Stored data entries
^^^^^^^^^^^^^^^^

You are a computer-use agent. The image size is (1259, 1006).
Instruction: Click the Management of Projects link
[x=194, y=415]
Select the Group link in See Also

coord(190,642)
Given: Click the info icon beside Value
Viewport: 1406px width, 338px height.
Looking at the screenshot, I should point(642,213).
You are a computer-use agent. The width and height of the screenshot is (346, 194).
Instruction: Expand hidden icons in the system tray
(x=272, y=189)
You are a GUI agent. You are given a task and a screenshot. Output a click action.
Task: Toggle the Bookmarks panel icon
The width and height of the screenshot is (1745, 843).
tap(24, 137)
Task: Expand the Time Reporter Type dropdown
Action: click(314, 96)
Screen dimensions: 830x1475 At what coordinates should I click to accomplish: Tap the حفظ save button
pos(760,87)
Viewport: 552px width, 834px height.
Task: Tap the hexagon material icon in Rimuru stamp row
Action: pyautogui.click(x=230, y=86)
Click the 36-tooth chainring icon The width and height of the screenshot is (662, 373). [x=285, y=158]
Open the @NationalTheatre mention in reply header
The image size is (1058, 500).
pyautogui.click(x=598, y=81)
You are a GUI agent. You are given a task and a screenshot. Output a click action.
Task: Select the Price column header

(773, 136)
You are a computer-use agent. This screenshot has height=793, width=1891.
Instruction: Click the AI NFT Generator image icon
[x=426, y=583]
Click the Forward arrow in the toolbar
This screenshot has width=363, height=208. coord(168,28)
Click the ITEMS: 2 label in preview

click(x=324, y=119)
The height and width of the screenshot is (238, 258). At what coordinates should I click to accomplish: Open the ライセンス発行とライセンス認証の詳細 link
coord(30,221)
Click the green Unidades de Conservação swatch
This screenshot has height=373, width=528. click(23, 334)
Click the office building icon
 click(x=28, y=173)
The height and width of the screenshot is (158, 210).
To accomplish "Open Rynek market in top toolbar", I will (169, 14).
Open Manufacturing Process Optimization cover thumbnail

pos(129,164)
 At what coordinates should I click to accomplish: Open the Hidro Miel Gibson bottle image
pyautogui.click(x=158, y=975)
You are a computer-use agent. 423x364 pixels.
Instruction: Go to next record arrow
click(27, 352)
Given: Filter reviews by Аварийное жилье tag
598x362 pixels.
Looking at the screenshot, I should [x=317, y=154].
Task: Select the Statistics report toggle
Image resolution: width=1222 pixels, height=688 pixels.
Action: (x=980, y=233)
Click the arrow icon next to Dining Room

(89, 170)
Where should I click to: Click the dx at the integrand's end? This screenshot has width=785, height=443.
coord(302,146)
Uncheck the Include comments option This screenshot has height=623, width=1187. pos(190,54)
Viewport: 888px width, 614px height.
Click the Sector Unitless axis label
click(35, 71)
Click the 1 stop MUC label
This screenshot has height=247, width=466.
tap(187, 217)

^^^^^^^^^^^^^^^^

Assignment:
Repeat the data precisely, line by line.

Result below:
You are a computer-use agent. The image size is (1259, 1006).
Instruction: Click the Management of Projects link
[x=194, y=415]
Select the Group link in See Also

coord(190,642)
Given: Click the info icon beside Value
Viewport: 1406px width, 338px height.
Looking at the screenshot, I should point(642,213).
You are a computer-use agent. The width and height of the screenshot is (346, 194).
Instruction: Expand hidden icons in the system tray
(x=272, y=189)
You are a GUI agent. You are given a task and a screenshot. Output a click action.
Task: Toggle the Bookmarks panel icon
The width and height of the screenshot is (1745, 843).
tap(24, 137)
Task: Expand the Time Reporter Type dropdown
Action: click(314, 96)
Screen dimensions: 830x1475 At what coordinates should I click to accomplish: Tap the حفظ save button
pos(760,87)
Viewport: 552px width, 834px height.
Task: Tap the hexagon material icon in Rimuru stamp row
Action: pyautogui.click(x=230, y=86)
Click the 36-tooth chainring icon The width and height of the screenshot is (662, 373). [x=285, y=158]
Open the @NationalTheatre mention in reply header
The image size is (1058, 500).
pyautogui.click(x=598, y=81)
You are a GUI agent. You are given a task and a screenshot. Output a click action.
Task: Select the Price column header

(773, 136)
You are a computer-use agent. This screenshot has height=793, width=1891.
Instruction: Click the AI NFT Generator image icon
[x=426, y=583]
Click the Forward arrow in the toolbar
This screenshot has width=363, height=208. coord(168,28)
Click the ITEMS: 2 label in preview

click(x=324, y=119)
The height and width of the screenshot is (238, 258). At what coordinates should I click to accomplish: Open the ライセンス発行とライセンス認証の詳細 link
coord(30,221)
Click the green Unidades de Conservação swatch
This screenshot has height=373, width=528. click(23, 334)
Click the office building icon
 click(x=28, y=173)
The height and width of the screenshot is (158, 210).
To accomplish "Open Rynek market in top toolbar", I will (169, 14).
Open Manufacturing Process Optimization cover thumbnail

pos(129,164)
 At what coordinates should I click to accomplish: Open the Hidro Miel Gibson bottle image
pyautogui.click(x=158, y=975)
You are a computer-use agent. 423x364 pixels.
Instruction: Go to next record arrow
click(27, 352)
Given: Filter reviews by Аварийное жилье tag
598x362 pixels.
Looking at the screenshot, I should [x=317, y=154].
Task: Select the Statistics report toggle
Image resolution: width=1222 pixels, height=688 pixels.
Action: (x=980, y=233)
Click the arrow icon next to Dining Room

(89, 170)
Where should I click to: Click the dx at the integrand's end? This screenshot has width=785, height=443.
coord(302,146)
Uncheck the Include comments option This screenshot has height=623, width=1187. pos(190,54)
Viewport: 888px width, 614px height.
Click the Sector Unitless axis label
click(35, 71)
Click the 1 stop MUC label
This screenshot has height=247, width=466.
tap(187, 217)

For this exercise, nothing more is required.